There was another man named Frank (yeah I know it’s confusing) who was the assistant to the other Frank. He was there to help us get everything set up in the little time that we had before the Polls opened as well as fill in as our inspector until we could get a new one. I was glad that I could remember a lot of my training because I was going to have to use it, A LOT. We got everything set up and there were about 10 people in line when the polls opened and no one knew how to do their job. I started teaching everyone how to do their job while Frank worked the electronic machine and we were on our way.

Right off the bat we started to have some complicated situations. The first few voters were not on the list and were complaining to us that they should be because they were on the list 2 years ago. We ended up figuring out that the precincts had been redrawn and a lot of the people that were on the list two years ago were now at a different polling place. There were a lot of complications like this throughout the day.

The Polling Place (I'm helping the guy in the red shirt)

Frank needed to leave to check on some other polling places just as our new inspector arrived. After Frank was gone I started to ask the new “inspector” some questions about different procedures and such and she kind of just gave me a blank stare. That’s when I realized that I would pretty much be taking over as inspector. For about the first 3-4 hours our inspector just handed out “I voted” stickers. I continued to help everyone with their jobs while explaining to voters why their names weren’t on the list and helping them find out where to go or how to fill out a provisional voter envelope. During the slow periods I scrambled to read the handbook to find out how to run the place.


Throughout the day the workers would take their lunch break and the inspector would take over for them while they were gone. I found out at one point that she was processing voters incorrectly and had to teach her, "The Inspector", how to do her job. Part of the job of inspector included checking all of the machines to make sure they weren’t tampered with. I was the clerk in charge of double checking the machines. I notice that she forgot one and called her over to check it when she tripped over the power cord connected to the polling machines, and everything went dead! We had to restart everything! And all the people in the booths were saying things like, “Hey, what happened!” “Oh no, is all my stuff gone?!” “Am I going to have to start all over?” It was crazy! Luckily assistant lead Frank was there to help us out of that Jam, but we had to pull everyone off the machines and it was a mess. We duct taped down the cords so that it wouldn’t happen again.

Me helping this gentleman fine his precinct and polling place.

We got through the rest of the day without any more major incidents but it got really busy from about 6:00pm until 8:00pm when the polls closed.
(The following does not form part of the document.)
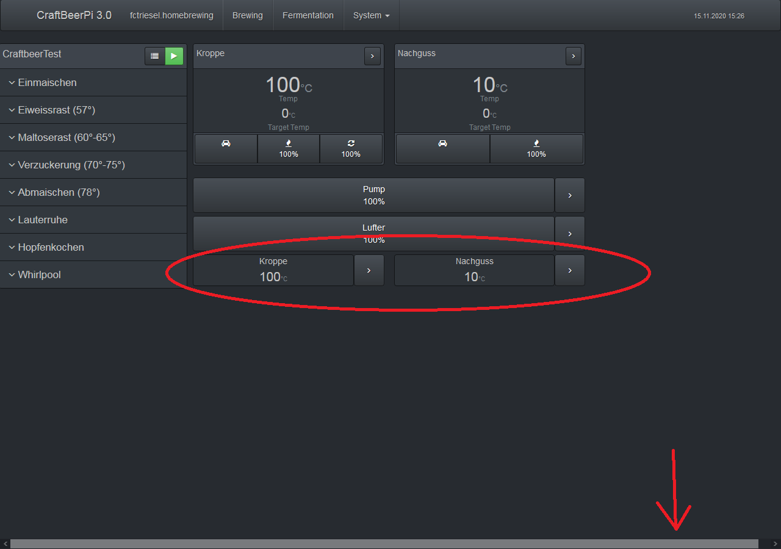Open the Nachguss kettle panel arrow menu

coord(574,56)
When it was busy I would walk through the check-in line and ask to see if anyone had any questions so that I could find the people that needed to fill out paper work or go to another polling place. After the polls closed we had to clean everything up in a very organized manor and count all of the ballots before packaging them back up. We put away all of the e-booths and cardboard booths, counted all of the extra ballots, and did some accounting of ballots and stuff like that. This process took about 2 hours after which the inspector and I had to escort the ballots to the collection site. I finally arrived home at about 10:45pm.

I am very thankful for the spirit of service which helped me through the day. I was able to step outside my comfort zone and talk to everyone coming to vote so that I could help them to have a good experience.
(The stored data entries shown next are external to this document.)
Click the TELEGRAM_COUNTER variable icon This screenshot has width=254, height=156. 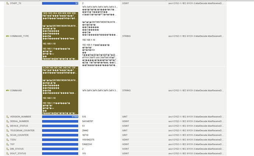[7, 130]
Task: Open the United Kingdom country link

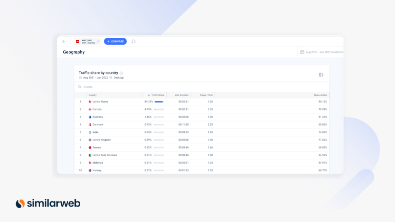Action: tap(102, 140)
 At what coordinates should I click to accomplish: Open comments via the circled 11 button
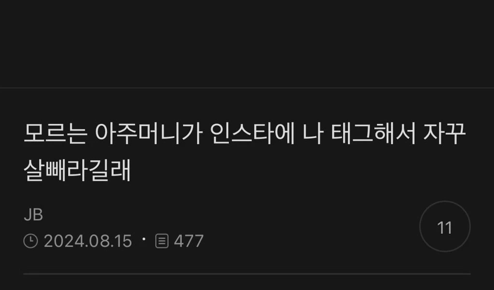pos(445,227)
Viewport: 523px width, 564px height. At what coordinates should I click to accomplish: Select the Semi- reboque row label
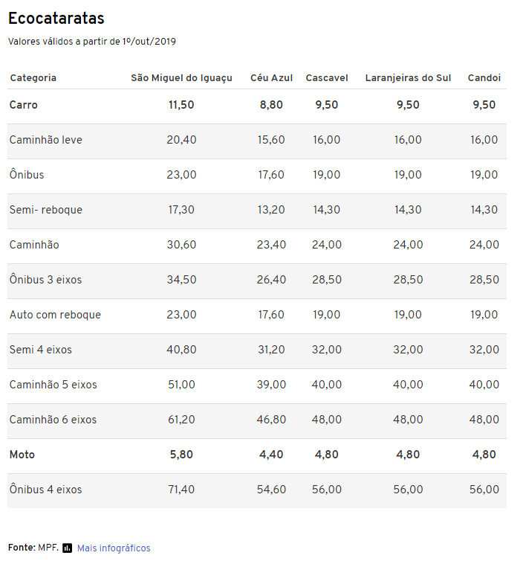45,210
Chuck, I’ve sent you a commemorative pin (shown below) that I received for being a poll worker for the Orange County Statewide General Election as a memento of this service. Wear it proud!

Merry Christmas Chuck


  1. Great story Ryan. But seriously scary. I am moving back to Canada. I assume that is where Ed went. Also, you failed to mention your additional service of donating your hair to locks of love.
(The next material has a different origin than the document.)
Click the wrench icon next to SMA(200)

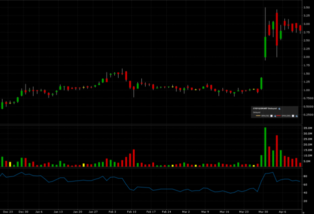(296, 116)
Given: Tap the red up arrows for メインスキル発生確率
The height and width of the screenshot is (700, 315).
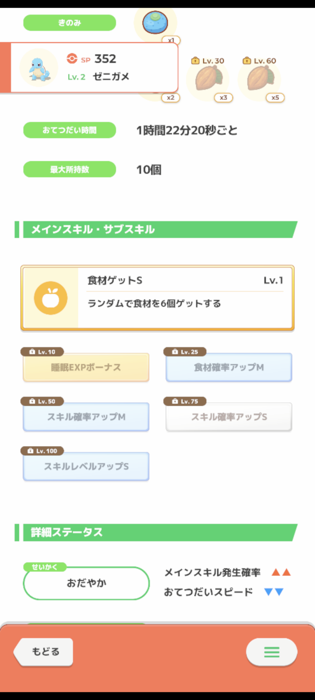Looking at the screenshot, I should tap(281, 572).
  2. Ryan that story was awesome! I have to say I have been really impressed with the service Ryan has done the last two years you can tell he goes out of his way to do something meaningful for the person he has. I have been impressed by the way he has gone out of his comfort zone. Great job.

  3. The story was good when he told it to us in person- but possibly even better in reading it! Ry- you ROCK and Christmas service! I am so proud of you for going out of your comfort zone for the love of others. I love the Ed and Frank stories. I just wish you could all see Ry talk about the "replacement inspector" in person. I LOVE a good Ryan story. Perfect service for Chuck! Good work Ry

  4. Unbelievable service Ryan! I can't believe you were there ALL day. I was laughing so hard reading this.

  5. Chuck's running commentary:

    Sentence 1: Dang! Ryan got me?!?! This is going to make me feel even more guilty for not doing better last year when I had him. Ok, bring on the guilt.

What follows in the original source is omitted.